3. Council Tax Reduction
Every council runs a Council Tax Reduction (or Council Tax Support) scheme for people on a low income. For pensioners it can cut the bill to nothing. Two things catch people out: it is never applied automatically, and being on Universal Credit does not mean you have applied — you have to make a separate claim to the council. There are also discounts and exemptions that have nothing to do with income, such as the single-person discount. See Council Tax Reduction.
4. Social tariffs on water and broadband
Water companies and broadband providers run cheaper “social tariffs” for households on qualifying benefits. Amounts vary by company, and they are rarely advertised loudly — you generally have to ask for one by name. A water social tariff can cut a bill substantially, and a broadband social tariff can usually be switched to mid-contract without an exit fee. Both are worth a ten-minute phone call.

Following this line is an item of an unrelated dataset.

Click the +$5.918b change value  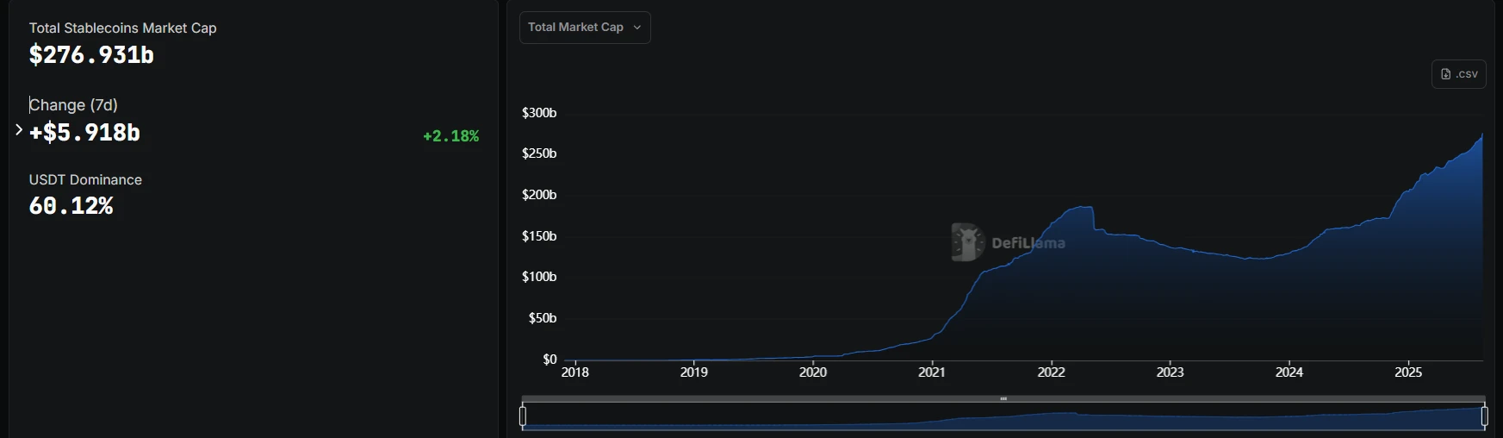click(84, 133)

5. Your council’s crisis fund
If you are in an emergency — no money for food, no credit on the meter, or a sudden essential cost you cannot cover — your council is the place to go. In England this is now the Crisis and Resilience Fund; in Scotland it is the Scottish Welfare Fund, in Wales the Discretionary Assistance Fund, and in Northern Ireland Discretionary Support. These are discretionary schemes, so what you get depends on your local scheme and your circumstances. Search your council’s name plus “crisis fund”, or start from our local help page.
6. Food, and help tonight
If there is no money for food this week, that is what food banks exist for and there is no shame in using one. Most need a referral, and a council, GP surgery, school or Citizens Advice can make one. Our food bank finder shows what is near you. If a bill or a debt letter is what is keeping you awake, free debt advice from StepChange on 0800 138 1111 costs nothing and will not judge you. If you are struggling to cope, Samaritans are there day and night on 116 123.
Watch out for the scam texts
Because so many people are still searching for cost of living money, fake “you are eligible for a new cost of living payment — claim here” texts and emails are common. Real support is never claimed through a link in an unexpected message, and the DWP will never ask for your bank details by text. If you get one, do not click. Forward suspicious texts to 7726 and check anything you are unsure about with our scam checker.
What to do this week
Pick three things and do them: run a free benefits check, phone your council and ask what its crisis scheme and Council Tax Reduction scheme cover, and ask your water and broadband providers whether you qualify for a social tariff. None of it costs anything, none of it needs a login, and between them they are where the real money is in 2026.
SortedUK is an independent service and is not affiliated with any government body. We are not FCA-regulated, not a charity and not a law firm — where a human adviser is the right move, we will always point you to Citizens Advice, StepChange or another free UK service. Figures in this article were verified in July 2026 against GOV.UK, DWP and mygov.scot published guidance. Rates change — always confirm on the official page before you rely on a figure.